Unlike production cut-sheet production inkjet sales, which were negatively impacted by high interest rates in 2023, long sales cycles in continuous-feed inkjet and, more importantly, high print volumes negate the impact of the cost of hardware on a per page basis and make this market less susceptible to interest rates. The market saw a slight rise in continuous-feed inkjet engine sales in 2023 for the first time in about five years, mostly attributable to growth in the high-end and graphics arts segments. 

With offset document and publishing pages declining about 4–5% annually, IT Strategies projects that by 2029 continuous feed inkjet pages will account for about 12.5% of total worldwide volume of output (800 billion CF inkjet pages/7,000B pages total).

By comparison, cut-sheet inkjet pages are projected to account for only about 2% of all document and publishing offset and digital pages printed by 2029. The productivity of continuous feed is a benefit that is unmatched by cut-sheet inkjet. 

The high-end continuous-feed inkjet segment benefited from strong growth among book manufacturers and consolidation of transaction page volumes on fewer but more productive machines.
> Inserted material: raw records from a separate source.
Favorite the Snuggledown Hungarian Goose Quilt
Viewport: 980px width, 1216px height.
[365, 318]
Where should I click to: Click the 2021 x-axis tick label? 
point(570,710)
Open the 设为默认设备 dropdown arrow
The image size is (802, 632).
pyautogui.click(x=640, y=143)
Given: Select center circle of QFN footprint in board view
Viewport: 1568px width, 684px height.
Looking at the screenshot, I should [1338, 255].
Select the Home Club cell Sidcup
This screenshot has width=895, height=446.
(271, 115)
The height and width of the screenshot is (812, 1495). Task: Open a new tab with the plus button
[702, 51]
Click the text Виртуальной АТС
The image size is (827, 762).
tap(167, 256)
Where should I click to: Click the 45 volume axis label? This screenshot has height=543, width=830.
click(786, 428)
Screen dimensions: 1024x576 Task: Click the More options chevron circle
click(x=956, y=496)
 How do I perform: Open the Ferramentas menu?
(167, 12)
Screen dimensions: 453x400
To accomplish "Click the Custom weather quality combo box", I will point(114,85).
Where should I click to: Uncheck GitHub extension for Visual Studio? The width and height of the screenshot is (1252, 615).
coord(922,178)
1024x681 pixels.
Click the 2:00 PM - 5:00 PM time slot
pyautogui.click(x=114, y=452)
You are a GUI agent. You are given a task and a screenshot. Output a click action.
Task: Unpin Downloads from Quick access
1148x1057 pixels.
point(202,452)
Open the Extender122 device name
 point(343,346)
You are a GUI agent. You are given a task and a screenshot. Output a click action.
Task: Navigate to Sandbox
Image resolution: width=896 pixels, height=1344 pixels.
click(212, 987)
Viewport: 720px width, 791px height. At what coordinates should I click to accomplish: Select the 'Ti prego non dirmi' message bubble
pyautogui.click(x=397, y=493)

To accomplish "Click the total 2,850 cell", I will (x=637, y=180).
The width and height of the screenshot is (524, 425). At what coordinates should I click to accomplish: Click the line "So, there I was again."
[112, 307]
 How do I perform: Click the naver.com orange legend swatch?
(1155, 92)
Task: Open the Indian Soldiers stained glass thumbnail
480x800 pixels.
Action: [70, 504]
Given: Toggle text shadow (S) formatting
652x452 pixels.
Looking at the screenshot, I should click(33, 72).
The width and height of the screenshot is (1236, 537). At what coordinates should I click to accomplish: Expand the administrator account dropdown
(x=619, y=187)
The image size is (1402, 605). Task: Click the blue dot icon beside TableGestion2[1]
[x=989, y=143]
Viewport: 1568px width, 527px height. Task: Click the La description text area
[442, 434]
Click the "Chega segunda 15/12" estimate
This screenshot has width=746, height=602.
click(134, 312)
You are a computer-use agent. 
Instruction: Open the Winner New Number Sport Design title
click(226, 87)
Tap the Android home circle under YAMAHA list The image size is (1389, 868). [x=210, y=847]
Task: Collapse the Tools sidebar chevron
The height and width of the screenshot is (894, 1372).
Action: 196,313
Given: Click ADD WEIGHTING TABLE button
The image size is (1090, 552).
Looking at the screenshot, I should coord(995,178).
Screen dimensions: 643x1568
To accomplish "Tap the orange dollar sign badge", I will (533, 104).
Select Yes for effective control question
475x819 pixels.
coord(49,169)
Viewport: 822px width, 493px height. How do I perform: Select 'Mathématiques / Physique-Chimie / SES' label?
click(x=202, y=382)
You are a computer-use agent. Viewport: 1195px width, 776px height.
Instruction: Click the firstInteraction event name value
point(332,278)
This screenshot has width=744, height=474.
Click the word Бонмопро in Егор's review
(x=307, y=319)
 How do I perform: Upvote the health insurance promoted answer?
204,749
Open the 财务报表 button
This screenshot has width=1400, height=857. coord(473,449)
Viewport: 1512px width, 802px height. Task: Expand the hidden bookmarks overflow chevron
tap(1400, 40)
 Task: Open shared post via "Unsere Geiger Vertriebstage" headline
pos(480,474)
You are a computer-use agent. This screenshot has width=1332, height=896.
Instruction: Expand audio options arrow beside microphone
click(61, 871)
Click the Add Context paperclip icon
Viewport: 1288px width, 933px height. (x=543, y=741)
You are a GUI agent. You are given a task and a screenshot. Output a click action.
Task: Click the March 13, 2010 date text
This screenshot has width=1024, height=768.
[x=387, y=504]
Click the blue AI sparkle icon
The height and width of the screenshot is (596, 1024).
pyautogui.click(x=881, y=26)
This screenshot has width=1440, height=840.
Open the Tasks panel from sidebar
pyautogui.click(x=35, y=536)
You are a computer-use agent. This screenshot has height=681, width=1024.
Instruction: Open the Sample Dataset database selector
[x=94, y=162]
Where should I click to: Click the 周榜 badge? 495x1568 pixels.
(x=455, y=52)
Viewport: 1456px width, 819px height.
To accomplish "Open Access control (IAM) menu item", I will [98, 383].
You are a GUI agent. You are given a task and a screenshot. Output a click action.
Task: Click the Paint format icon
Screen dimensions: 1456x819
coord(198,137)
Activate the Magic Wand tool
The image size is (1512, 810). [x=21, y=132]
The graphic arts segment showed the strongest growth: the technology has proven to be able to replace offset and existing customers are frequently adding second or third units to drive print volumes and high-margin revenue in direct mail and specialty applications. 

As the increases in cost of postage and paper continue to outpace the cost of print, the old economies of scale benefits from printing no longer apply. In fact, IT Strategies believes that for certain applications like direct mail there is more price elasticity in charging more for print than ever before, provided that the content of the direct mail piece provides a measurable positive return-on-investment.  This turns the legacy business model upside down, as the focus shifts 180º away from volume towards 100% value-add. Large direct mailers experienced a 15% drop in volume from 2022 to 2023, but as they moved more pages from low-value offset to high-value production inkjet printing they saw revenues increase despite the decline in pages printed.

Few print markets offer nearly 20% growth rates; as offset print volumes decline faster, for production inkjet technology the upside could potentially be much higher still. There is no longer a question about whether production inkjet image quality is good enough to replace offset. Chasing those offset pages may not be the right answer however. The commercial print industry overall is in a stage of decline, which means the legacy business models of chasing ever higher print volumes to gain economies of scale no longer works, and in fact hasn’t worked for a decade or more. What does work is shifting the remaining pages over to higher-value pages. A business model of fewer pages, but at higher value per page, if done well, can result in significantly higher revenues for commercial printers. That’s the recipe for future success for commercial printers, enabled by production inkjet technology.